Yes I didn't have to buy the game (people keep saying that, as if it's news) but the point is I have bought the game. Look, I was in the beta. It was so limited (you could only play for an hour at a time before having to restart, and most gameplay features were unavailable to test) that it was practically useless for determining how the game would actually work on release. I assumed the small city sizes were limited for the beta too. All the things I'm griping about are fixable post-release, and that's what I'm hoping for. My point is, and always has been, that I don't really care about the PR disaster side of things, or the server problems. At least not half as much as I care about the post-release patches that the game now needs.

Quadrophonicsaid:

I just wanted to point out that the whole sim city launch is not worse than for example the diablo launch, what made it look much worse was the way EA handled the situation.

Also, nobody forced you to buy the game.

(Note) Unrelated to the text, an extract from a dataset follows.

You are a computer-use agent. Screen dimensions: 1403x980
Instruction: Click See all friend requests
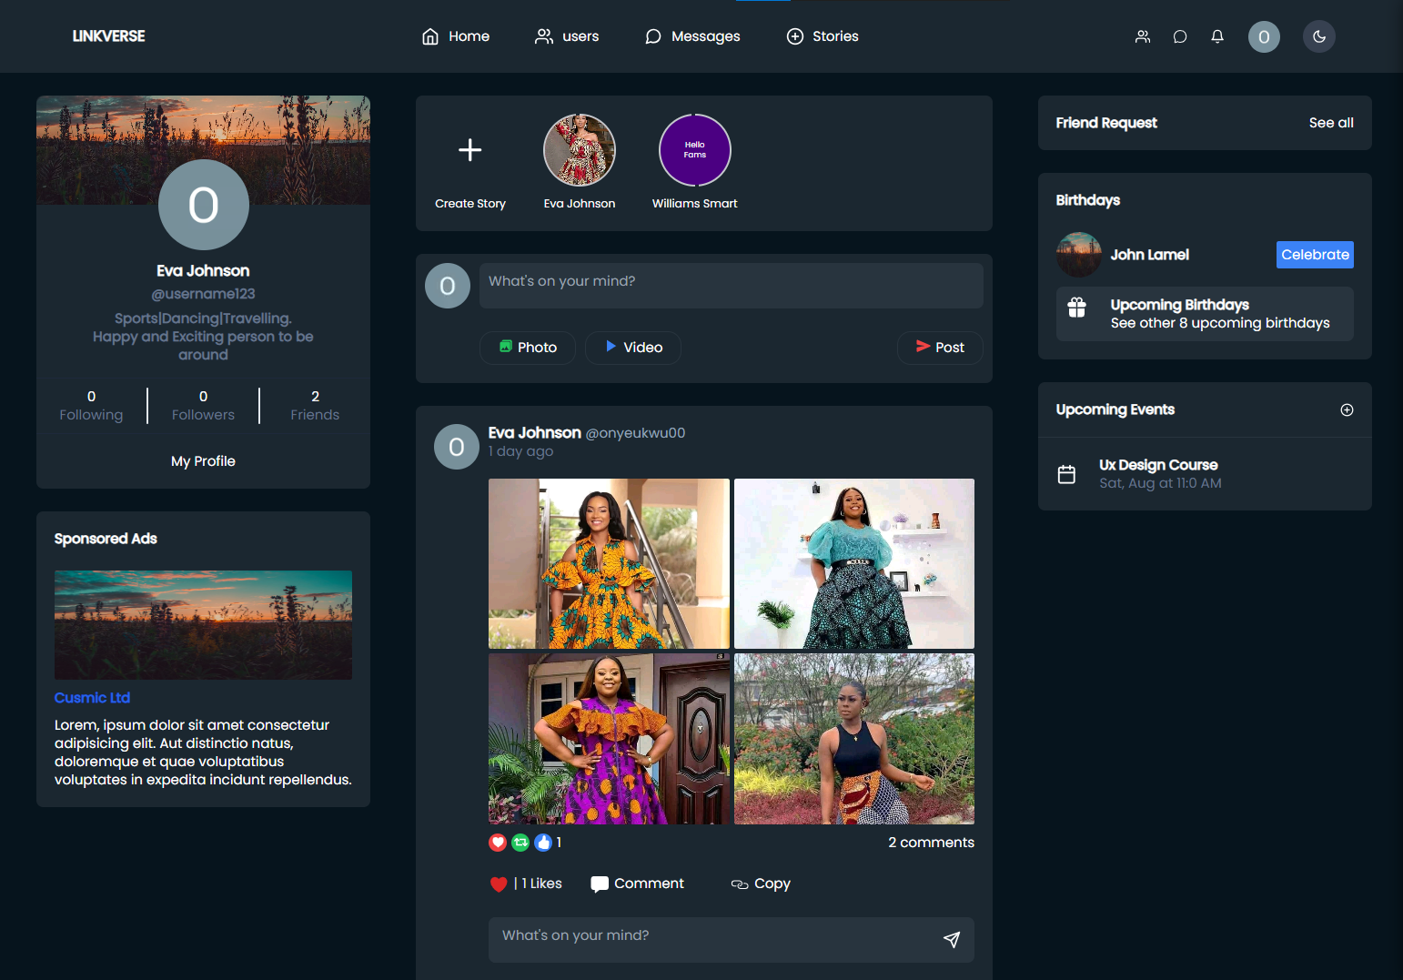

Problems like the restricted city size or the pathfinding were pointed out by many players who had access to the beta. And you can find these issues in almost every serious review to sim city, so it's not like you didn't have the chance to know that before you bought the game.

aimpointsays...

All of the regular information sources were pointing at a failed DRM launch. Looking to beta sources can only get you so far, beta is a beta. Whose to say that a "bug" isn't a "feature". After playing the game for a bit, I can see that much of the "first impressions" done by reviewers who looked passed the DRM still didn't uncover some of the real underlying problems and instead were stuck on problems where there was a lack of understanding.
Example; Often the focus would be on things like "I have enough power, yet my buildings arent getting powered". Took me a little while to figure out that each building has a capacity that needs to get filled before it will stop sucking up power from the grid and allowing further buildings down the electrical grid to take in power.
I bought the game knowing I could live past most of the problems presented. (I play mostly on off-peak hours and my play style meant that it would take about 3-4 hours before I came close to maxing out the size of the city, compared to the commonly reported 1 hour)

I enjoyed the game for a while, it was a new and different type of simcity. But after a while, once the understanding of the mechanics settled in, there is an inherent problem with how the current game is running. It goes back to the original point of not enough focus on the actual game, even if the DRM, marketing mishaps, and community backlash/suppression is ignored.

Quadrophonicsaid:

Also, nobody forced you to buy the game. Problems like the restricted city size or the pathfinding were pointed out by many players who had access to the beta. And you can find these issues in almost every serious review to sim city, so it's not like you didn't have the chance to know that before you bought the game.

Quadrophonicsays...

@aimpoint @FlowersInHisHair Ok, it's hard for me to argue against faulty gameplay. Maybe I'm just a cynical bastard, but after what I saw in the beta I was pretty sure they would fuck this game up (from the perspective of a fan of the series). It's just how modern industry works, EA was trying to get a huge new user base, so they made the game more appealing to casual users. By doing that, it was almost inevitable to fuck up for the old fans of sim city. When I heard that you only need about an hour to fill the city space, I was goddamn sure they fucked up. It's now this game for the typical call of duty player, who doesn't want to put to much thought in his projects, all that matters is that his city looks good. If I remember correctly, I had to start Sim City 4 over and over again before I learned how to build a city.

I'm not saying EA couldn't do otherwise. For example this is the same thing I thought modern game industry would do to X-Com, but Firaxis did a wonderful Job reinventing the series and they brought a new simpler aspect into turn-based strategy. It also had some really frustrating bugs (especially if you played with only one save game) they fixed up later... But since this is EA (I don't say maxis for a reason, because they are part of EA) I wouldn't bet a penny that they fix all these issues, at least not for free. I would predict that in about halve a year you'll see the "Bigger Cities" DLC for 5-20 $.